### ABOUT THIS EXERCISE:
Report every line in the records below that holds the word "agent".

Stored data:
○ ○ ○ ○ ○ ○ ○

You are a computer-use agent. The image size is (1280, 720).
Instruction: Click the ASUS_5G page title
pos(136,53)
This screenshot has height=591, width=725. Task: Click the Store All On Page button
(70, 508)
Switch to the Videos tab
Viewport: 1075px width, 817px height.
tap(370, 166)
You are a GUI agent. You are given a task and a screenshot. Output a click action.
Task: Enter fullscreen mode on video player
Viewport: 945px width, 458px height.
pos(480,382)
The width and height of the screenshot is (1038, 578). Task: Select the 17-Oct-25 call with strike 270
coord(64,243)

○ ○ ○ ○ ○ ○ ○

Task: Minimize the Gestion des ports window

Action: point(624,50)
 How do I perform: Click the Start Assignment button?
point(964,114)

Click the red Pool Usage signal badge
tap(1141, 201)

○ ○ ○ ○ ○ ○ ○

### RESPONSE:
You are a computer-use agent. The image size is (1280, 720).
You are a GUI agent. You are given a task and a screenshot. Output a click action.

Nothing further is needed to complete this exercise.